One incident became emblematic of his problem-solving style. A Ceylon Electricity Board official informed an investor that electricity could not be supplied because there were no poles available in the area. Premadasa summoned the official and asked a single question: “Are there coconut trees in the area?” When the answer was yes, he immediately ordered that the lines be drawn using the coconut trees until proper poles could be installed. The issue was resolved within minutes.
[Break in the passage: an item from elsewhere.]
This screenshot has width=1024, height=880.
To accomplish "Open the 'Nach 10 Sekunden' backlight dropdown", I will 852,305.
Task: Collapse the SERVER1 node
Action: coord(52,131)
Premadasa personally inspected garment factory construction sites and monitored even the smallest details. During one visit, he noticed that several roofs in the adjoining village remained uncovered. Turning to the factory manager, he instructed that by the time he returned to declare the factory open, every roof must be properly covered.
Other Key Programmes
Gam Udawa (Village Reawakening) Movement
Purpose: To provide housing for the poor and improve rural living conditions.
Focus: Development of model villages with housing, roads, schools, water supply, and health facilities. The programme was Sri Lanka’s most ambitious rural housing initiative that drew international recognition leading to the United Nations’ declaration of International Year of Shelter for the Homeless.
Presidential Mobile Service
Purpose: To reduce bureaucratic delays and bring government services directly to the people.
Method: Ministers, secretaries, and senior officials travelled to the provinces to resolve public grievances on the spot creating direct engagement between the state and rural communities.
Industrial, Educational, and Cultural Initiatives
Established the Koggala Free Trade Zone and transformed the Greater Colombo Economic Commission into the Board of Investment of Sri Lanka (BOI), helping attract export-oriented investment.
Introduced free school uniforms to ease the burden on low-income families.
Established the Tower Hall Foundation to support theatre and music and introduced pension schemes for elderly artists.
Job Bank
On a concept introduced by President Premadasa, the Government established a “Job Bank” with the objective of eliminating arbitrary recruitment practices and political patronage in public sector appointments. Unemployed youth were invited to register with the Job Bank, and President Premadasa directed that vacancies in the public sector be filled from among those registered candidates through competitive written examinations and interviews rather than through ministerial recommendations or political influence.
Resource Profile
On the instructions of President Premadasa, a Resource Profile for every Divisional Secretary’s Division (DSD) was also prepared. These profiles contained detailed information on the resources, development potential, issues, and opportunities within each DS Division. The system became an important planning and development tool and continues to be updated and maintained in DSDs across the country.
Independent Verification of Information
He was also known for independently verifying information rather than relying on a single source. Soon after assuming office, a tragic accident occurred at an unprotected railway crossing in Ahangama, where a train collided with a school bus, killing and injuring students. Deeply disturbed, Premadasa ordered the General Manager of Railways (GMR) to ensure that within two weeks no unprotected railway crossing remained in the country.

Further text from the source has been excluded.